• What you need to do
Answer these questions from the text about PACE's secretary general:
1. What is the name of the informal group established on her initiative?
2. What will the report the Assembly discusses in June focus on?
3. In what year was she elected?
** Provided text follows **
Chatzivassiliou-Tsovilis pointed out to ANA-MPA that particular emphasis was placed on the missing children of Ukraine. She mentioned the informal group Women@PACE, which was established on her initiative, which for the first time heard Ukrainian women parliamentarians describe the horrors of the war just a few days after it broke out.

PACE’s secretary general emphasized that Russia’s war of aggression and its ramifications “have geopolitical as well as religious roots, and the religious dimension is part of the ‘propaganda’ around them.” She also announced that the Assembly will discuss a report in June focusing on the destruction of religious heritage and the looting of religious artefacts in Ukraine (and other countries), and on promoting cultural resilience during and after armed conflicts.

She also spoke about President of the Parliamentary Assembly of the Council of Europe Theodoros Roussopoulos, their collaboration, and the achievements of the Assembly over its 75 years of operation. Chatzivassiliou-Tsovilis described the increase in women’s participation as ‘a red thread’ underlying the priorities of her term, emphasizing that their representation in PACE that since her election in 2021 has approached parity for the first time in its history.

Regarding the lack of female representation in leadership positions both in international organizations and in the EU, the PACE official emphasized: “Women are just as capable as men. When women take their place in society, they are not taking anything ‘from men’.”
** End of Provided text **
** Dataset follows **
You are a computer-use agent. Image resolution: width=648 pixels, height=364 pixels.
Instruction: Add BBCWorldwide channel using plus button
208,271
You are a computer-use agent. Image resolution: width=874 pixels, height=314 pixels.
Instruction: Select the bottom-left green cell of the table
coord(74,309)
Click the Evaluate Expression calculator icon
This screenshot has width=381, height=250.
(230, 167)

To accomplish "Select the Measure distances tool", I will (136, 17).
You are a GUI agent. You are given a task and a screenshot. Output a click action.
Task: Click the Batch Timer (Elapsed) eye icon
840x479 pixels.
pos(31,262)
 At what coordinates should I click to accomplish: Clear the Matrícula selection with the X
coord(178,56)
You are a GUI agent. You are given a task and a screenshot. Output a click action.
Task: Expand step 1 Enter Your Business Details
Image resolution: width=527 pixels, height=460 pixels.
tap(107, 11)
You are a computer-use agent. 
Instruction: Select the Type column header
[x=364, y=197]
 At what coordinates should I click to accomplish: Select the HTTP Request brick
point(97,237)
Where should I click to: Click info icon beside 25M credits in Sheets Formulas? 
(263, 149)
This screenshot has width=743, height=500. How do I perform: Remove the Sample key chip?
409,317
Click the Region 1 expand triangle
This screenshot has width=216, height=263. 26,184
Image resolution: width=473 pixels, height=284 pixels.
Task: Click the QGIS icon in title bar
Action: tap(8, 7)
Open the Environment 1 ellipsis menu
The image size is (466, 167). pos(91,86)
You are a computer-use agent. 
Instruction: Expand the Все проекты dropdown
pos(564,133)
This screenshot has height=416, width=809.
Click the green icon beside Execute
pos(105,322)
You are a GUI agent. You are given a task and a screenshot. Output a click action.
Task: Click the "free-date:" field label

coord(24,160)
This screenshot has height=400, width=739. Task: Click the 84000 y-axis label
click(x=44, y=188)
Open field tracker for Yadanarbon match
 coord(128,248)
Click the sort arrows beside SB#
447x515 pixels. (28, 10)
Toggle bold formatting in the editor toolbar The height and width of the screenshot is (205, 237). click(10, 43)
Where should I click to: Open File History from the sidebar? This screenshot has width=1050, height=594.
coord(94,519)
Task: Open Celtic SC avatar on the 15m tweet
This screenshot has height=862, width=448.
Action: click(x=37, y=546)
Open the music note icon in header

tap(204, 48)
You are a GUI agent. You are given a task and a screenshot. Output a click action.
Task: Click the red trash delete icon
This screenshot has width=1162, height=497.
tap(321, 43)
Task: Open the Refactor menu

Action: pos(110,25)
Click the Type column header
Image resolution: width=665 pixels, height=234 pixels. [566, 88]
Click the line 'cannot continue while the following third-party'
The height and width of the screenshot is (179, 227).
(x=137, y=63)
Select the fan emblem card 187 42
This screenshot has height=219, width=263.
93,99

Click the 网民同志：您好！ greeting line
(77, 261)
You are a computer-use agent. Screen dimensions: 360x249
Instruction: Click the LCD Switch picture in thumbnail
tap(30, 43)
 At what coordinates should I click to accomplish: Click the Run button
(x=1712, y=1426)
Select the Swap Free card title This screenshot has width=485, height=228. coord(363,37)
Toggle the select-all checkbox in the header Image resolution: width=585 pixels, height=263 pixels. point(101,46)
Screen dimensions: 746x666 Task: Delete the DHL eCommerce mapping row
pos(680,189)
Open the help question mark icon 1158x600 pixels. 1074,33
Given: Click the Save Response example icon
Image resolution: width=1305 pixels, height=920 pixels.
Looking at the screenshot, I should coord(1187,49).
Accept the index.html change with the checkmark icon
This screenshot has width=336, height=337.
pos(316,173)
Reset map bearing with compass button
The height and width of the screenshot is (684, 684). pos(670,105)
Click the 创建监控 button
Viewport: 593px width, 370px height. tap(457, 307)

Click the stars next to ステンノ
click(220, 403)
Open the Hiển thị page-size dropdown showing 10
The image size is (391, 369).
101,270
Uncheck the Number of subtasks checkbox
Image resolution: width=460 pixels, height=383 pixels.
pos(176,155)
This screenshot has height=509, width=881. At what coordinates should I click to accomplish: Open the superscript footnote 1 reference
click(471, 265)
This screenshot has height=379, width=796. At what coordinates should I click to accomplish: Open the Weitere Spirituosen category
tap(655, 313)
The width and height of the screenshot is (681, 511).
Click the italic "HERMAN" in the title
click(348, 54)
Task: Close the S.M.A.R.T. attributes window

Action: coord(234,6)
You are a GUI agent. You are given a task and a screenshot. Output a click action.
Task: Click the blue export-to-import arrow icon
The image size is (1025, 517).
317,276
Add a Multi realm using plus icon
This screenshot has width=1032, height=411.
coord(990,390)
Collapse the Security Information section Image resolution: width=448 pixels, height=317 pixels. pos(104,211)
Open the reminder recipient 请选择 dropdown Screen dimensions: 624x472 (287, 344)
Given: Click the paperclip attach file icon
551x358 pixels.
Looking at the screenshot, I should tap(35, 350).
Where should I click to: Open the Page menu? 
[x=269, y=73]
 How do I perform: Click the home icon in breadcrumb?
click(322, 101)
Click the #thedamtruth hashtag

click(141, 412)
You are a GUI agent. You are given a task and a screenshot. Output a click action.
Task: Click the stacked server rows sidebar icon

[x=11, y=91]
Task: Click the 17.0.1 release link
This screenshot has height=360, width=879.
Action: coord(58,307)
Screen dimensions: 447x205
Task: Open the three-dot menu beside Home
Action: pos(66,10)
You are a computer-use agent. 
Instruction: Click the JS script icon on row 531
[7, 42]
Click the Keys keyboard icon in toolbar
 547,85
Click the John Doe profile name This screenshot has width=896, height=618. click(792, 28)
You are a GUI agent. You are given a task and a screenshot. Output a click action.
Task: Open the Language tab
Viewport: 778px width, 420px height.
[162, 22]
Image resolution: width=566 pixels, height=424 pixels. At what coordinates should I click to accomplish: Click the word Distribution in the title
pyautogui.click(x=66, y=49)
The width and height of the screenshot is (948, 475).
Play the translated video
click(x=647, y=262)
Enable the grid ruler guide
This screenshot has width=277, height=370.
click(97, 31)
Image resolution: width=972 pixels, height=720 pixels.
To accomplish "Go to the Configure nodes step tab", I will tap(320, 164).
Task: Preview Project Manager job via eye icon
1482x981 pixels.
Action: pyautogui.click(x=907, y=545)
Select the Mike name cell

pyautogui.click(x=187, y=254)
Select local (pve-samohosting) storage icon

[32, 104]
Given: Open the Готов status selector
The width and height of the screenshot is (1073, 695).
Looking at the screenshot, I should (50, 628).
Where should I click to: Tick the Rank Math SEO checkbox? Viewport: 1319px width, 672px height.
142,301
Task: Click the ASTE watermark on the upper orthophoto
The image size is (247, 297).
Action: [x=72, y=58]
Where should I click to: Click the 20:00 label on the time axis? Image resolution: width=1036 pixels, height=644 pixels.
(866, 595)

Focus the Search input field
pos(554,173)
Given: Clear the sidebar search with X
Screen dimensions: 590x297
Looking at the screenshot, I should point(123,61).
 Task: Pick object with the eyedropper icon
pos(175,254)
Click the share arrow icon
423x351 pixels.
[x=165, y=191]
** End of Dataset **
• Answer space
1. Women@PACE.
2. The destruction of religious heritage and the looting of religious artefacts in Ukraine (and other countries), and promoting cultural resilience during and after armed conflicts.
3. 2021.